Extrait du document —
§

Les tramways tirés par des chevaux à Lille doc VDN

La ligne n°1 d’une longueur totale de 3800 mètres empruntait à Roubaix, les rues de Lille, Neuve, Grand Place, Grande Rue, rue du Collège et rue de Tourcoing. La ligne n°2 dite de Mouvaux à Wattrelos, passait par les rues de Mouvaux, du Grand Chemin, rue Saint Georges, Grande Place, Grande rue sur une distance de 6935 mètres. La ligne n°3 dite de Roubaix à Lannoy empruntait la grand place, la grand rue, la place de la liberté, la rue de Lannoy sur une longueur de 4115 mètres.

Étaient prévues les lignes n°4, de la Gare de Roubaix-Wattrelos, par la Grand rue, rue Pierre de Roubaix, et boulevard Beaurepaire sur une longueur de 2385 mètres. La ligne n°5 de Roubaix à Tourcoing, par la rue St Vincent de Paul, la rue d’Alsace et le boulevard de la République.

Le pont de Wattrelos doc BNRx

On le voit, la commune de Wattrelos est peu desservie par ce mode de transport. La ligne n°2 s’arrête au canal de Roubaix, arguant de la difficulté technique de traverser le pont. Mais les choses vont bientôt changer suite à la rectification du chemin de grande communication N°9 à Roubaix mais surtout à Wattrelos où l’ouverture de la rue Carnot va donner une nouvelle perspective pour le tramway et une nouvelle destination via la traversée de la commune, à savoir la frontière et la Belgique.

Rue Carnot doc VDN

Ce n’est qu’en 1893 qu’un avant projet suivi d’une enquête d’utilité publique concernera l’établissement d’une voie de tramways de Mouvaux à Wattrelos dans la partie rectifiée du chemin de grande communication n°9 sur le territoire de Wattrelos. Il ne s’agira alors plus de chevaux ni de car à vapeur mais bien de tramways électriques. Entre-temps, une nouvelle société de tramways sera constituée par les villes de Roubaix et Tourcoing qui poursuivra le développement de ce moyen de transport.

§

Informations affichées —

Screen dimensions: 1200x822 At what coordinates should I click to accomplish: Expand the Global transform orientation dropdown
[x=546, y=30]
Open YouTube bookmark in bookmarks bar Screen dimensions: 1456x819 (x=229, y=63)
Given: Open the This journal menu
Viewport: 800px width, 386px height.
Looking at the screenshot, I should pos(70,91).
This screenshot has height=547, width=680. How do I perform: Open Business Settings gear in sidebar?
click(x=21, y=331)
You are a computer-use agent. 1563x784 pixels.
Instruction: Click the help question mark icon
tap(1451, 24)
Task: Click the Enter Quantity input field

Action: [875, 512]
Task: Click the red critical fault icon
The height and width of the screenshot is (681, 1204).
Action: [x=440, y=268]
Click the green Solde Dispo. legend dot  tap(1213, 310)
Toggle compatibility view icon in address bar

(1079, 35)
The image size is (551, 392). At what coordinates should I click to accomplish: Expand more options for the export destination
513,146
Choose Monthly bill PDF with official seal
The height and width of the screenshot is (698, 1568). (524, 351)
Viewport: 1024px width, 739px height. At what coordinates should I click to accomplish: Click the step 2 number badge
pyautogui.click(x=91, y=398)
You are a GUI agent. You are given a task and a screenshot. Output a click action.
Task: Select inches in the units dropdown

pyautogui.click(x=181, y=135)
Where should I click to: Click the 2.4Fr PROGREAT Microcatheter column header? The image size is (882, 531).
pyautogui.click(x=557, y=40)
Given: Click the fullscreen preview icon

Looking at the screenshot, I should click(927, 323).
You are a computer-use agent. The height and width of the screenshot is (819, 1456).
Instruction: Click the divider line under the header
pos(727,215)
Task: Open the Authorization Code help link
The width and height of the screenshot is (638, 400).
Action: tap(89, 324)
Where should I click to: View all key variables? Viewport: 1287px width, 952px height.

§

Liste des tâches —
(a) Répondez aux questions suivantes à partir de l'extrait sur les tramways :
(i) Quelle est la longueur de la ligne n°3 ?
(ii) À quel endroit la ligne n°2 s'arrête-t-elle ?
(iii) En quelle année un avant-projet a-t-il porté sur une voie de tramways de Mouvaux à Wattrelos ?
(b) Recopiez sans modification un passage de l'extrait sur les tramways, depuis les mots « Le pont de Wattrelos » jusqu'aux mots « et la Belgique. » inclus.

Solutions complètes —
(a)
(i) 4115 mètres.
(ii) Au canal de Roubaix.
(iii) En 1893.

(b)
Le pont de Wattrelos doc BNRx

On le voit, la commune de Wattrelos est peu desservie par ce mode de transport. La ligne n°2 s’arrête au canal de Roubaix, arguant de la difficulté technique de traverser le pont. Mais les choses vont bientôt changer suite à la rectification du chemin de grande communication N°9 à Roubaix mais surtout à Wattrelos où l’ouverture de la rue Carnot va donner une nouvelle perspective pour le tramway et une nouvelle destination via la traversée de la commune, à savoir la frontière et la Belgique.